Pada sisi lain, Negara kerap memaknai konservasi sebatas zonasi dan pengawasan. Namun, masyarakat pesisir memiliki etika ekologis yang lebih dalam—sasi, panglima laot, dan totem adalah ekspresi relasi spiritual dengan alam.

Durkheim menyebutnya solidaritas organik: norma kolektif yang dijaga bukan oleh sanksi hukum, tetapi oleh rasa hormat. Local champion menjadi penjaga norma ekologis dan memori kolektif ini.

Bagaimana Menemukan dan Berjalan Bersama Mereka?

Local champion tidak bisa direkrut—mereka harus ditemukan dengan kerendahan hati dan didampingi dengan kepercayaan.
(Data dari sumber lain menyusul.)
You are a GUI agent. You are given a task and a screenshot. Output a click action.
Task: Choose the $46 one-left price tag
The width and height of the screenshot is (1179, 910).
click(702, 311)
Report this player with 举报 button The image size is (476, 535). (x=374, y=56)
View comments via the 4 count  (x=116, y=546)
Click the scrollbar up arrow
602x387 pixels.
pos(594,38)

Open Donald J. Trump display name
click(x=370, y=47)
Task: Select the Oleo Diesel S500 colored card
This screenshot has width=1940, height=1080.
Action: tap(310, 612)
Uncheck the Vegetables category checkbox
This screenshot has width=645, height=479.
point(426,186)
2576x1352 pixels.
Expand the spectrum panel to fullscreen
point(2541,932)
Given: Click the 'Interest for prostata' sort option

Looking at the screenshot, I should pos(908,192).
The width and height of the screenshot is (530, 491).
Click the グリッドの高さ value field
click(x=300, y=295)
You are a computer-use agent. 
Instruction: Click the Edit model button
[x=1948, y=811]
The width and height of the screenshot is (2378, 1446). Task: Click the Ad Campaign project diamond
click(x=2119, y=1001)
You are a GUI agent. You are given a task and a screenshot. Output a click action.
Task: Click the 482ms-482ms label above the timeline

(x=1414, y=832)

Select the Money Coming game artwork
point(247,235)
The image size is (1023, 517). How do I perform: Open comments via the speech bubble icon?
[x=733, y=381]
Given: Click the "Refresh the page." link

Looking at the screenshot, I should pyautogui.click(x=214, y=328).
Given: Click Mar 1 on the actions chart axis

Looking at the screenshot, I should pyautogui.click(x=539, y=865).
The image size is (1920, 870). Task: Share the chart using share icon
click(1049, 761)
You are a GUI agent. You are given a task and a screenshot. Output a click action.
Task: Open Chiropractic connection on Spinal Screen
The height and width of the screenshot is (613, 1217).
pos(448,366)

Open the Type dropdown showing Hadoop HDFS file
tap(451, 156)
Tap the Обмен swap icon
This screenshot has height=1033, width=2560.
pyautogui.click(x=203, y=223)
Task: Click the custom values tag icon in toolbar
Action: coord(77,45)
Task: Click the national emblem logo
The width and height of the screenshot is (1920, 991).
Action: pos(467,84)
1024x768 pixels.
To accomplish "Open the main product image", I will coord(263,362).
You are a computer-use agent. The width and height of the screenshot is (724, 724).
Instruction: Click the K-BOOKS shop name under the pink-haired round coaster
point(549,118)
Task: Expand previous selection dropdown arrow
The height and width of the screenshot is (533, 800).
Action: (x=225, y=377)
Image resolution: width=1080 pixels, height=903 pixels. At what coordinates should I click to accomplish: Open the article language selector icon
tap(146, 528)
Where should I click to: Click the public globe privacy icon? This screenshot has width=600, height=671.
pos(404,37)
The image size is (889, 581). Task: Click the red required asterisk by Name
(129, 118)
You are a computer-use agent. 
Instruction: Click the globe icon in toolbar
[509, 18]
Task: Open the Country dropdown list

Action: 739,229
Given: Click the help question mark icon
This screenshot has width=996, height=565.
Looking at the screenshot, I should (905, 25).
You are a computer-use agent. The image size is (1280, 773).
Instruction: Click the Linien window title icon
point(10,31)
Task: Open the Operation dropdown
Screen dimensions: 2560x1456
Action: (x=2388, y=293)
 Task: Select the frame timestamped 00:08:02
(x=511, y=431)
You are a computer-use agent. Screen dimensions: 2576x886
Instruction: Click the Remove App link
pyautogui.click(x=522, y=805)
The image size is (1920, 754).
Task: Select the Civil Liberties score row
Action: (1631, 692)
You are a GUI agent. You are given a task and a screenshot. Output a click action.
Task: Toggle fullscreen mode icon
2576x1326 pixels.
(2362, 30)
Datangi Mereka, Bukan Undang Mereka. Hadir di ruang sosial mereka. Tidak semua perubahan dibangun lewat rapat dan modul.

Dengarkan, Bukan Transfer Pengetahuan. Pendidikan sejati tumbuh dari dialog, bukan sekadar formula.

Ko-Kreasi Program, Bukan Replikasi Proyek. Program harus adaptif, berbasis konteks lokal.

Lindungi dari Kooptasi Politik. Saat mulai dikenal, mereka rawan dipolitisasi.

Strategi Penguatan Nyata

Pengakuan Formal – Libatkan mereka dalam sistem kebijakan tanpa merusak independensi.

Jaringan Horizontal – Perkuat jejaring antar-champion lintas pulau, isu, dan generasi.

Pendidikan Partisipatif Reflektif – Pelatihan berbasis pengalaman dan nilai lokal, bukan sekadar instruksi teknis.

Kelembagaan Komunitas – Bentuk aliansi sosial untuk memperkuat advokasi dan perlindungan sumber daya.

Pembaca sekalian, mereka tidak menunggu diselamatkan. Mereka tidak haus pengakuan. Mereka hanya ingin dipercaya.

Jika pembangunan masih bertumpu pada proyek, maka ia akan mengulang luka yang sama. Namun jika ia bertumpu pada relasi, nilai, dan kepercayaan, maka yang dibangun bukan sekadar program—tetapi masa depan.

Di tengah badai proposal dan gelombang donor, local champion berdiri seperti karang—sunyi, kokoh, dan menjaga kehidupan.

 

Editor Denun

___
*}Membom ikan adalah perbuatan melanggar UU dan dapat dihukum penjara.